Do two things. Specialize in machine learning and diversify into fields that Artificial Intelligence cannot touch! Be centripetal and centrifugal too. SEE https://jobright.ai/blog/jobs-ai-cant-replace/ ALSO https://www.forbes.com/sites/bryanrobinson/2025/03/13/the-10-careers-ai-cant-replace-in-2025-yet/
Ride the Artificial Intelligence wave instead of being inundated by it! Go with the flow of the energy, making sure you can influence the change, rather than being victim to it. Redundancy-proof yourself. SEE https://www.coursera.org/specializations/machine-learning-introduction?
ALSO https://www.coursera.org/certificates/advance-your-career? ALSO https://www.coursera.org/professional-certificates/microsoft-ai-and-ml-engineering/paidmedia? Rather than being worried about new trends, prepare yourself for an altered employment marketplace.
Do two things. Specialize in machine learning and diversify into fields that Artificial Intelligence cannot touch! Be centripetal and centrifugal too. SEE https://jobright.ai/blog/jobs-ai-cant-replace/ ALSO https://www.forbes.com/sites/bryanrobinson/2025/03/13/the-10-careers-ai-cant-replace-in-2025-yet/
Updated
Isabel’s Answer
Hi Advaith,
If you're a new computer science graduate aiming for a machine learning job, it's important to get good at Python, NumPy, pandas, scikit-learn, and either TensorFlow or PyTorch. Understand concepts like supervised and unsupervised learning, overfitting, and how to evaluate models. Strong skills in linear algebra, probability, and calculus are crucial.
For data structures and algorithms (DSA) interviews, focus on sorting methods like merge and quick sort, searching techniques like binary search, recursion, breadth-first search (BFS), depth-first search (DFS), dynamic programming, heaps, hash tables, trees, and graphs. Practice problems on platforms like LeetCode or HackerRank. Also, be able to explain time and space complexity and learn to optimize your code.
Knowing version control with Git, some basic SQL, and maintaining good documentation are also helpful. Working on projects, participating in Kaggle competitions, or doing internships can really boost your portfolio and give you more practical machine learning experience.
If you're a new computer science graduate aiming for a machine learning job, it's important to get good at Python, NumPy, pandas, scikit-learn, and either TensorFlow or PyTorch. Understand concepts like supervised and unsupervised learning, overfitting, and how to evaluate models. Strong skills in linear algebra, probability, and calculus are crucial.

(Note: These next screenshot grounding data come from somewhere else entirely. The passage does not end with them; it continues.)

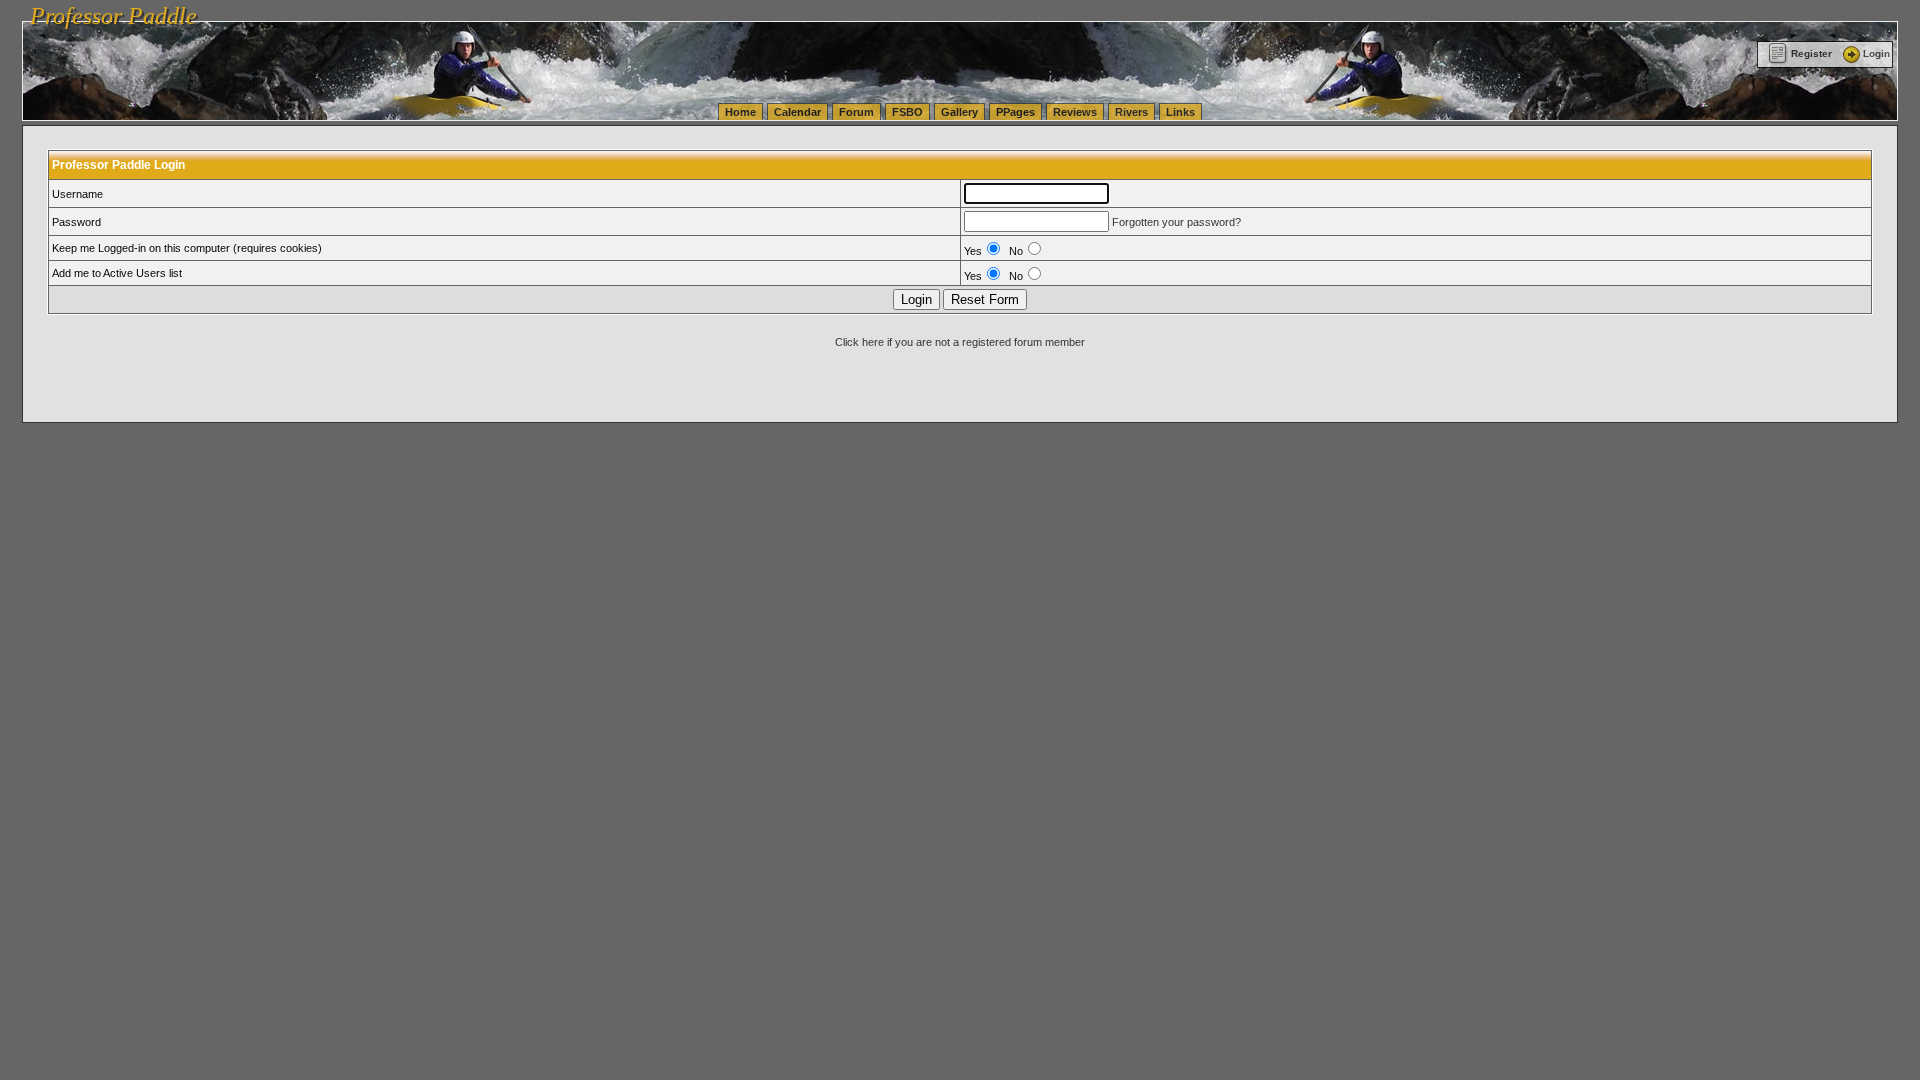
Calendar (797, 112)
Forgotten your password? (1176, 222)
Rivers (1131, 112)
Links (1180, 112)
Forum (856, 112)
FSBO (907, 112)
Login (1876, 53)
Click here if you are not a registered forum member (960, 342)
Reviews (1075, 112)
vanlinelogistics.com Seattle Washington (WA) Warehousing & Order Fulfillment (575, 10)
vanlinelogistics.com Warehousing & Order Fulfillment (1238, 10)
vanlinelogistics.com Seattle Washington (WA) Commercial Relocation (938, 10)
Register (1811, 53)
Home (740, 112)
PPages (1015, 112)
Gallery (959, 112)
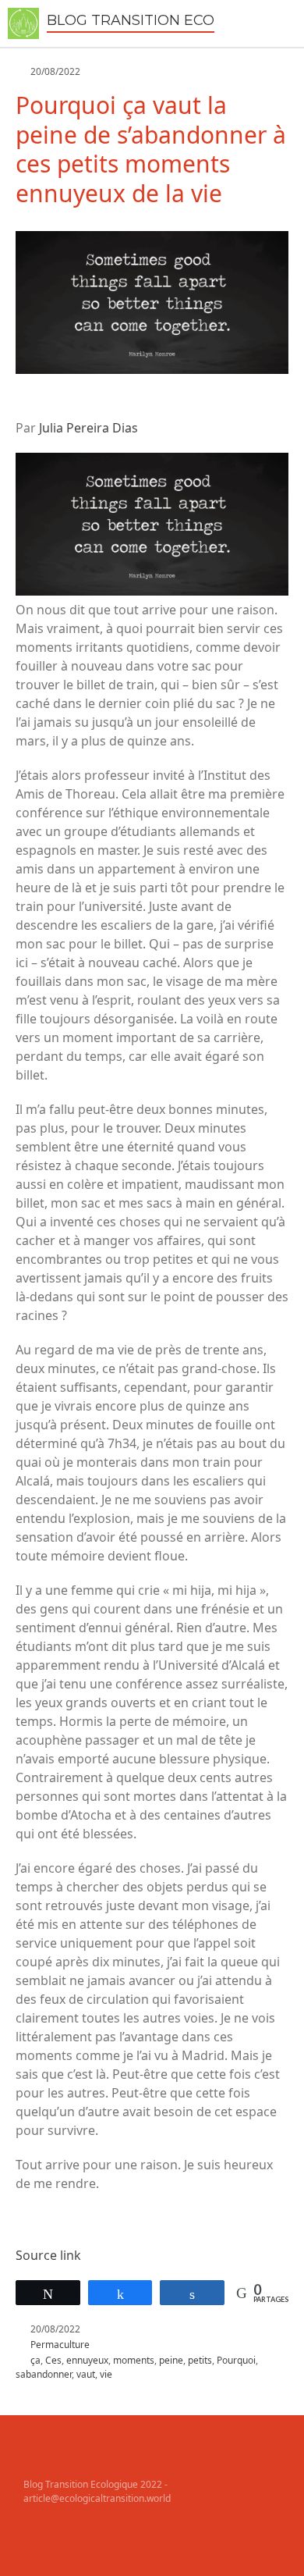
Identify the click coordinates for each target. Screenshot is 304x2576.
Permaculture (60, 2344)
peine (171, 2360)
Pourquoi (236, 2360)
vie (106, 2374)
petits (200, 2360)
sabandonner (44, 2374)
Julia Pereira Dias (88, 427)
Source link (48, 2255)
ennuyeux (87, 2360)
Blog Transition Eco (130, 20)
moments (133, 2360)
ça (35, 2360)
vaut (85, 2374)
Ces (53, 2360)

For data structures and algorithms (DSA) interviews, focus on sorting methods like merge and quick sort, searching techniques like binary search, recursion, breadth-first search (BFS), depth-first search (DFS), dynamic programming, heaps, hash tables, trees, and graphs. Practice problems on platforms like LeetCode or HackerRank. Also, be able to explain time and space complexity and learn to optimize your code.
Knowing version control with Git, some basic SQL, and maintaining good documentation are also helpful. Working on projects, participating in Kaggle competitions, or doing internships can really boost your portfolio and give you more practical machine learning experience.